> [GIVEN TASK]: Rewrite all of the rows below as a numbered list, leaving out any blank lines.

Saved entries
══════════
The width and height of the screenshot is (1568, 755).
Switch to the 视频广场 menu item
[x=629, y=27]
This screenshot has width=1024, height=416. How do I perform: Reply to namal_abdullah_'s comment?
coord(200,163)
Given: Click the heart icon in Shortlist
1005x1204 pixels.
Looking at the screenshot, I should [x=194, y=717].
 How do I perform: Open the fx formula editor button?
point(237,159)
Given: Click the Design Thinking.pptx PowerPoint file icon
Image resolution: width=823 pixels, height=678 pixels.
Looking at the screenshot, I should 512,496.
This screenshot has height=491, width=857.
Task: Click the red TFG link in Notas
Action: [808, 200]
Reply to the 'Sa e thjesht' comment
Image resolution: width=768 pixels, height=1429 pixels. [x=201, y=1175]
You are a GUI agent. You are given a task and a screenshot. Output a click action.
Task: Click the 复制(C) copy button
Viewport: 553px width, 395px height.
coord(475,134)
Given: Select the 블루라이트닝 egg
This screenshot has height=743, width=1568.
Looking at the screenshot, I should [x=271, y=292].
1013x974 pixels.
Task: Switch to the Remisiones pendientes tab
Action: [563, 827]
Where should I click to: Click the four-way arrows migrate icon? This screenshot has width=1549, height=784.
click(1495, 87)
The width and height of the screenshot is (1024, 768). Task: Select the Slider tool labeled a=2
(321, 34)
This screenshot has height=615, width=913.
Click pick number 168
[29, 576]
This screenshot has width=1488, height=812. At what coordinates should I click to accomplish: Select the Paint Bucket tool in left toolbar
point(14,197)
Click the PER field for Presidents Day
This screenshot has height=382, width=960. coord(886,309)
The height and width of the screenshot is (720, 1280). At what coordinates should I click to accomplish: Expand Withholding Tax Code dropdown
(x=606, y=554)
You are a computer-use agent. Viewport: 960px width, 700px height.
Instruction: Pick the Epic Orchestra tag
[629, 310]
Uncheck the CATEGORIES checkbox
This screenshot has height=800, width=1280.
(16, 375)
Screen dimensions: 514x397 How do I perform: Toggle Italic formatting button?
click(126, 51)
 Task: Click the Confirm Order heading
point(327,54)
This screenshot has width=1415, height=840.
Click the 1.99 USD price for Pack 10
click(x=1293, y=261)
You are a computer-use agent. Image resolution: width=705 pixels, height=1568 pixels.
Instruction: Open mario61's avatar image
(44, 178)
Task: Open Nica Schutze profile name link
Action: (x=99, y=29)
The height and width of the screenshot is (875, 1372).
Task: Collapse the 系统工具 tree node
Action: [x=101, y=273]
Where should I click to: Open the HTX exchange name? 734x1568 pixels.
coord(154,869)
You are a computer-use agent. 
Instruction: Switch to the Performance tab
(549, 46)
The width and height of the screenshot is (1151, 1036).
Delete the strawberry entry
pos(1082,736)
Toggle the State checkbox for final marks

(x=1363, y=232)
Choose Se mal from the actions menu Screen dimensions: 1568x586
══════════
> [RESULT OF THE EXERCISE]:
1. The width and height of the screenshot is (1568, 755).
2. Switch to the 视频广场 menu item
3. [x=629, y=27]
4. This screenshot has width=1024, height=416. How do I perform: Reply to namal_abdullah_'s comment?
5. coord(200,163)
6. Given: Click the heart icon in Shortlist
7. 1005x1204 pixels.
8. Looking at the screenshot, I should [x=194, y=717].
9.  How do I perform: Open the fx formula editor button?
10. point(237,159)
11. Given: Click the Design Thinking.pptx PowerPoint file icon
12. Image resolution: width=823 pixels, height=678 pixels.
13. Looking at the screenshot, I should 512,496.
14. This screenshot has height=491, width=857.
15. Task: Click the red TFG link in Notas
16. Action: [808, 200]
17. Reply to the 'Sa e thjesht' comment
18. Image resolution: width=768 pixels, height=1429 pixels. [x=201, y=1175]
19. You are a GUI agent. You are given a task and a screenshot. Output a click action.
20. Task: Click the 复制(C) copy button
21. Viewport: 553px width, 395px height.
22. coord(475,134)
23. Given: Select the 블루라이트닝 egg
24. This screenshot has height=743, width=1568.
25. Looking at the screenshot, I should [x=271, y=292].
26. 1013x974 pixels.
27. Task: Switch to the Remisiones pendientes tab
28. Action: [563, 827]
29. Where should I click to: Click the four-way arrows migrate icon? This screenshot has width=1549, height=784.
30. click(1495, 87)
31. The width and height of the screenshot is (1024, 768). Task: Select the Slider tool labeled a=2
32. (321, 34)
33. This screenshot has height=615, width=913.
34. Click pick number 168
35. [29, 576]
36. This screenshot has width=1488, height=812. At what coordinates should I click to accomplish: Select the Paint Bucket tool in left toolbar
37. point(14,197)
38. Click the PER field for Presidents Day
39. This screenshot has height=382, width=960. coord(886,309)
40. The height and width of the screenshot is (720, 1280). At what coordinates should I click to accomplish: Expand Withholding Tax Code dropdown
41. (x=606, y=554)
42. You are a computer-use agent. Viewport: 960px width, 700px height.
43. Instruction: Pick the Epic Orchestra tag
44. [629, 310]
45. Uncheck the CATEGORIES checkbox
46. This screenshot has height=800, width=1280.
47. (16, 375)
48. Screen dimensions: 514x397 How do I perform: Toggle Italic formatting button?
49. click(126, 51)
50.  Task: Click the Confirm Order heading
51. point(327,54)
52. This screenshot has width=1415, height=840.
53. Click the 1.99 USD price for Pack 10
54. click(x=1293, y=261)
55. You are a computer-use agent. Image resolution: width=705 pixels, height=1568 pixels.
56. Instruction: Open mario61's avatar image
57. (44, 178)
58. Task: Open Nica Schutze profile name link
59. Action: (x=99, y=29)
60. The height and width of the screenshot is (875, 1372).
61. Task: Collapse the 系统工具 tree node
62. Action: [x=101, y=273]
63. Where should I click to: Open the HTX exchange name? 734x1568 pixels.
64. coord(154,869)
65. You are a computer-use agent. 
66. Instruction: Switch to the Performance tab
67. (549, 46)
68. The width and height of the screenshot is (1151, 1036).
69. Delete the strawberry entry
70. pos(1082,736)
71. Toggle the State checkbox for final marks
72. (x=1363, y=232)
73. Choose Se mal from the actions menu Screen dimensions: 1568x586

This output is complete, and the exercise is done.